Setelah hampir 23 tahun berdiri, BBK jadi salah satu perusahaan raksasa di dunia smartphone. Di kuartal I-2018, OPPO, masuk lima besar vendor paling banyak mengapalkan smartphone. Saat itu, OPPO memasarkan 23,9 juta smartphone. Pada periode yang sama setahun sebelumnya, bukan hanya OPPO yang masuk lima besar. Ada pula Vivo. Gabungan OPPO dan Vivo kala itu, menguasai 12,6 persen pengapalan smartphone di seluruh dunia, setara dengan 43,7 juta unit smartphone terkirim.
Di bawah naungan yang sama, antara OPPO, Vivo, dan OnePlus bekerja secara independen.
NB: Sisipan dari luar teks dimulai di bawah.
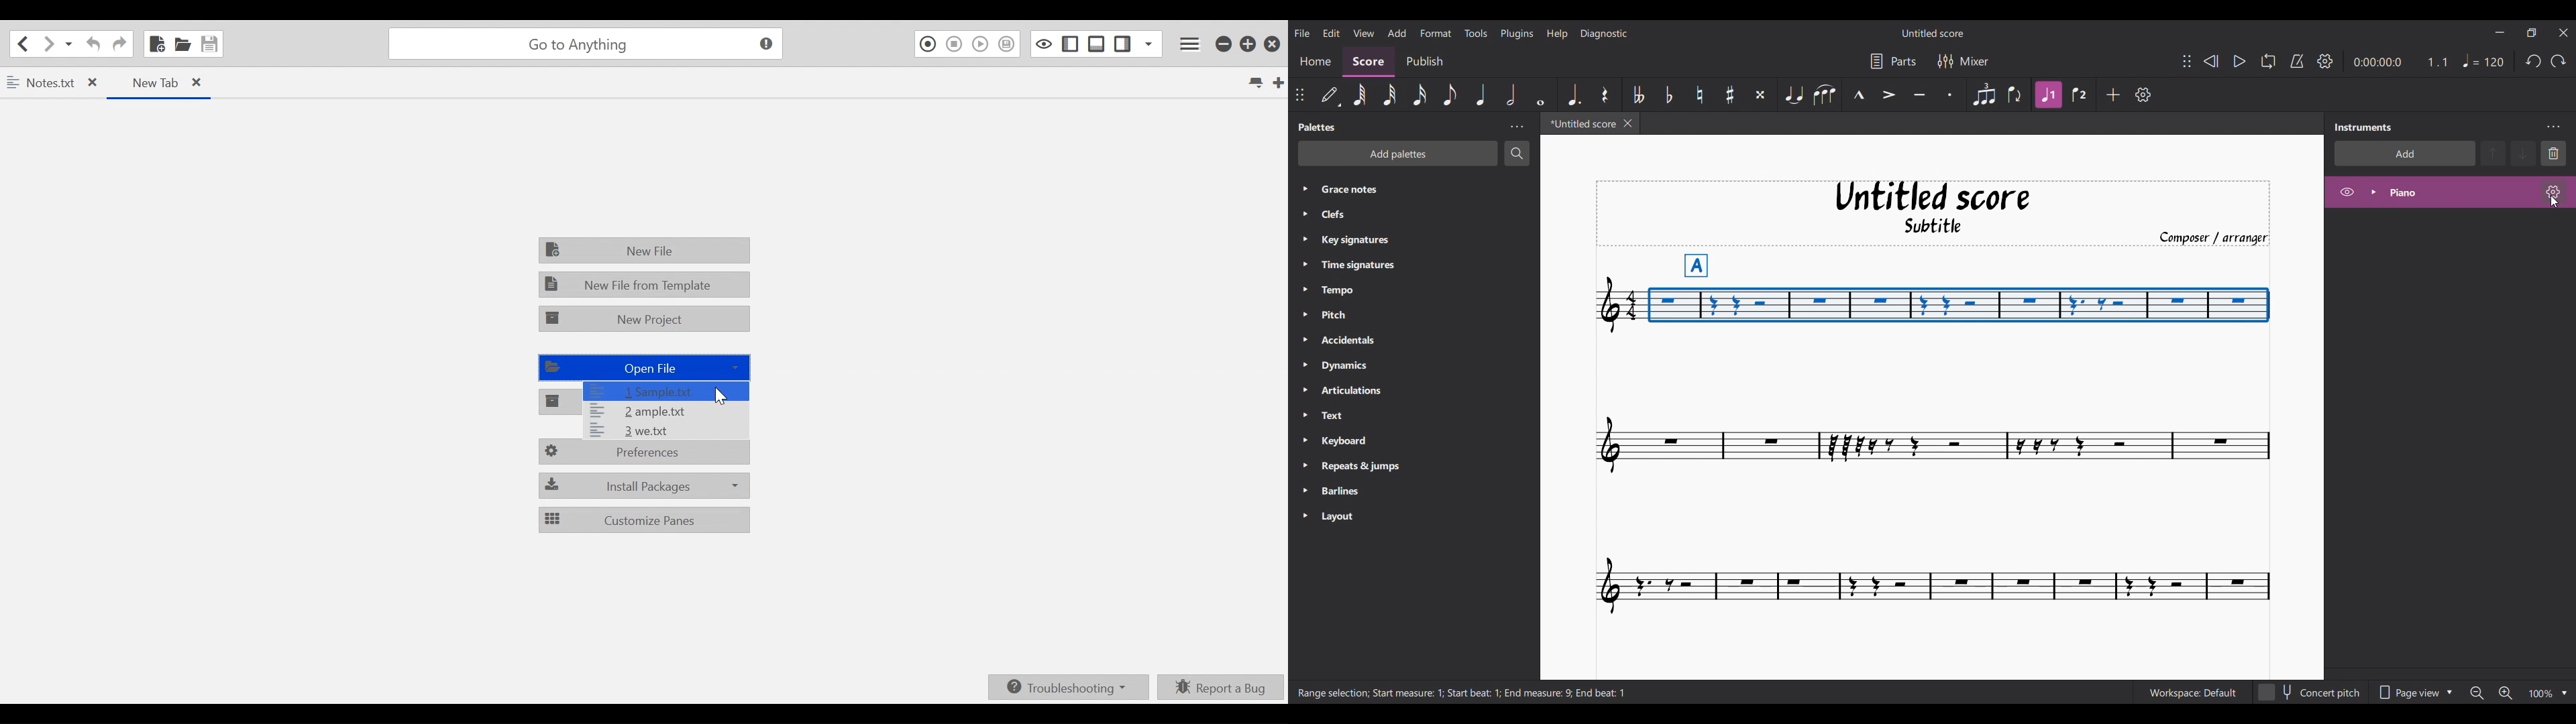 The image size is (2576, 728). I want to click on Current instrument, so click(2457, 192).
Pete Lau, Chief Executive Officer OnePlus, pada FastCompany mengatakan bahwa “tidak ada penyatuan, strategi yang terpusat” antara anak-anak BBK. Semuanya, katanya dengan tegas, “bekerja secara independen.”
Strategi ini nampaknya sukses membuat OPPO, Vivo, dan OnePlus terlihat bukan sebagai kesatuan di depan khalayak umum. Bila jeli penggunaan teknologi seperti pop-up camera jadi tanda bahwa mereka berada dalam satu payung.